Elle ne s’est pas intéressée à l’aspect social ou psychologique et n’est donc pas en mesure de parler des éventuels effets du dispositif sur ces thématiques qui constituaient une part importante du travail des EAP. Il faut dire que ces aspects sont difficiles à appréhender dans le cadre d’une
3. Conclusion
Les EAP avaient pour objectif de favoriser le retour des jeunes en situation de rupture scolaire dans un processus de formation afin de leur permettre d’obtenir une qualification. Ils s’adressaient aux jeunes les plus en difficulté. Ils s’appuyaient sur la pédagogie de la réussite, partant du principe que l’estime de soi constituait un prérequis à tout projet de formation. Grâce à une prise en charge individualisée, ils avaient pour objectif de (re)mettre les jeunes dans un état d’esprit propice à l’acquisition de savoirs, de les aider à définir un projet professionnel et de leur permettre d’accéder à la formation correspondante. Les liens tissés par l’organisme en charge des EAP avec les différents intervenants locaux devaient permettre de faciliter l’accès des jeunes aux différentes formations. L’accompagnement individualisé mis en œuvre par les EAP devait favoriser l’implication des jeunes dans les différentes formations engagées car les jeunes étaient encore suivis par l’EAP lorsqu’ils avaient entamé un processus de formation
A moyen terme (environ deux ans après la rupture), l’évaluation quantitative ne permet pas de mettre en évidence d’effet probant de l’expérimentation sur le retour des jeunes vers un processus de formation ou sur l’obtention d’un diplôme. Les jeunes du groupe intervention semblent avoir initié une démarche de formation un peu plus souvent que les autres mais ils ont connu un nombre d’abandons en cours de formation plus élevé ce qui explique qu’en définitive, ils n’ont pas plus souvent achevé au moins une formation que ceux du groupe témoin. Au moment de l’évaluation, les jeunes du groupe intervention n’ont pas obtenu plus de diplômes que ceux du groupe témoin. Les formations qu’ils ont suivies n’ont donc pas débouché plus particulièrement sur l’obtention d’un diplôme que celles suivies par les jeunes du groupe témoin.
L’accès à l’emploi ne constituait pas un critère de jugement pour l’expérimentation. Il a néanmoins été étudié.

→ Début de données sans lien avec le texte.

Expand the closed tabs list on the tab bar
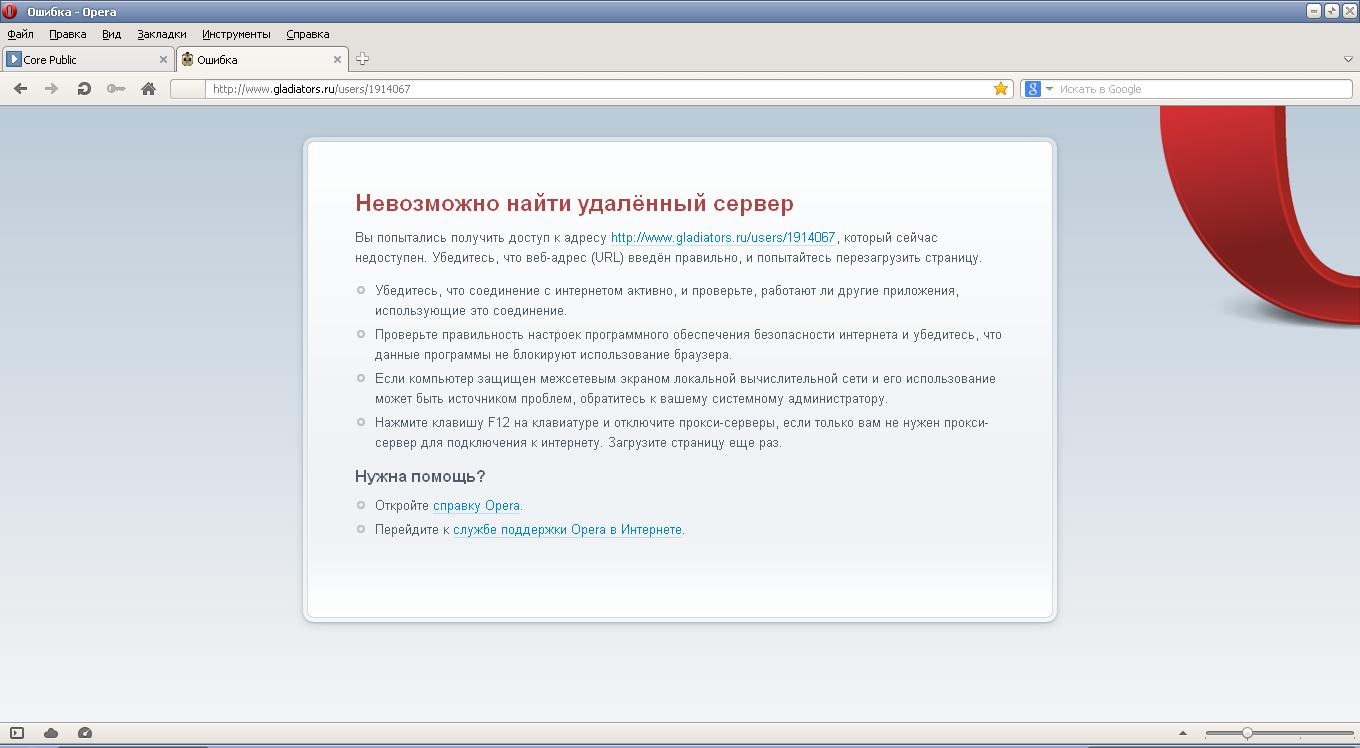The image size is (1360, 748). (1347, 60)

Les EAP ne semblent pas avoir eu d’incidence en la matière puisqu’à la date de l’enquête, les mêmes proportions d’individus du groupe intervention et témoins étaient en emploi (environ 15%).

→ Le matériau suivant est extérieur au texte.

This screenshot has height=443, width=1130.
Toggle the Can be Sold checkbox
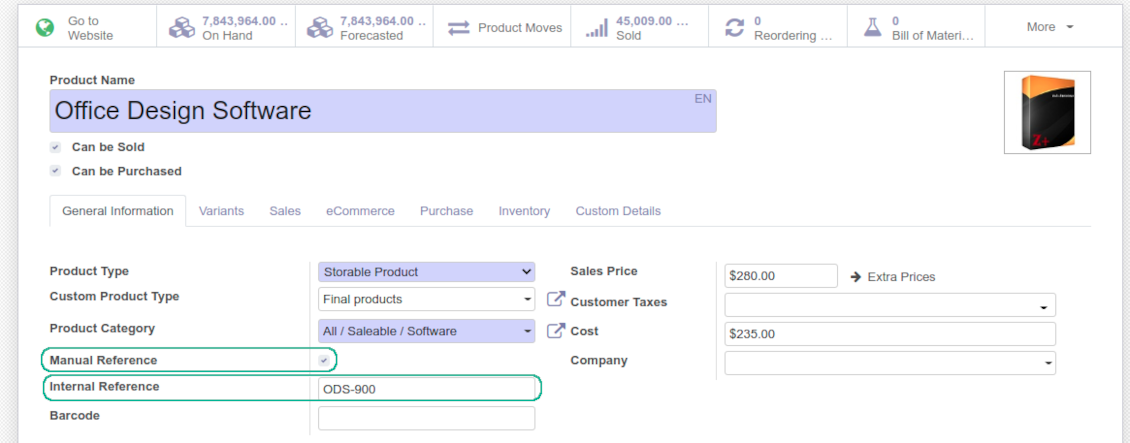click(56, 147)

En définitive, l’expérimentation a pu contribuer à satisfaire des souhaits de formation puisqu’à la date de l’enquête les individus du groupe témoin se déclarent plus souvent à la recherche d’une formation que ceux du groupe intervention. Elle a également pu contribuer dans un premier temps à favoriser le contact entre les jeunes et les organismes habituellement impliqués dans leur prise en charge.
Au regard des critères de jugement retenus et à l’issue de l’évaluation quantitative, le Céreq ne dispose pas d’éléments suffisants pour préconiser la généralisation des EAP.